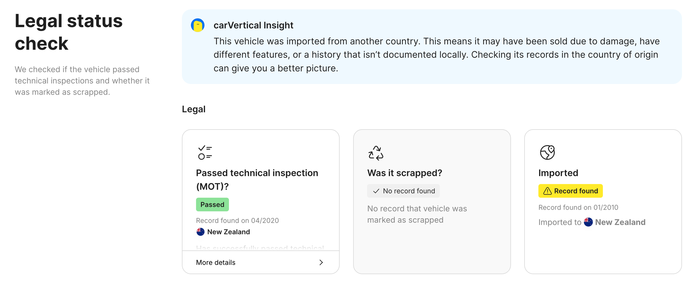The width and height of the screenshot is (696, 284).
Task: Click the recycling icon on the scrapped card
Action: pos(376,153)
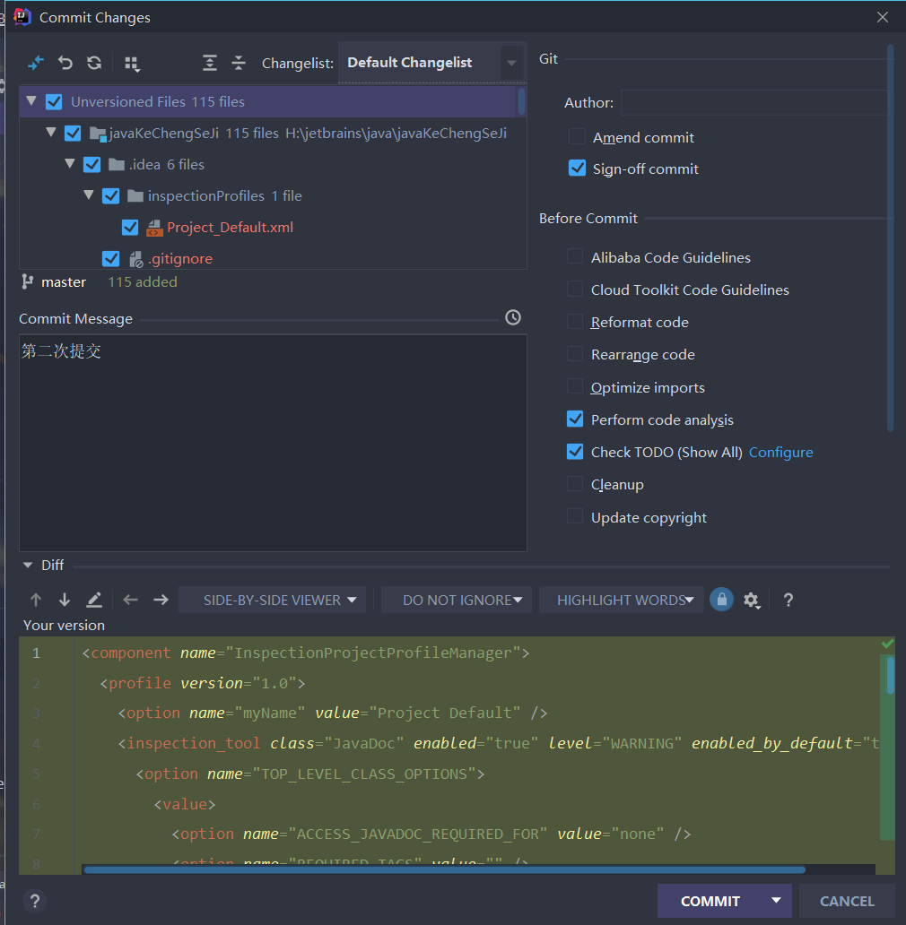Image resolution: width=906 pixels, height=925 pixels.
Task: Open the Group By icon menu
Action: point(131,63)
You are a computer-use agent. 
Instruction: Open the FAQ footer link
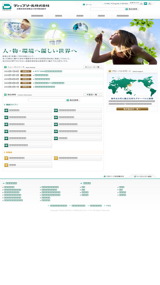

__Work instruction__. Give again, word for word, the lines above from the one with "You are a computer-use agent." through the final line of the data, both ends included. Do not copy any picture.

__Task result__.
You are a computer-use agent. 
Instruction: Open the FAQ footer link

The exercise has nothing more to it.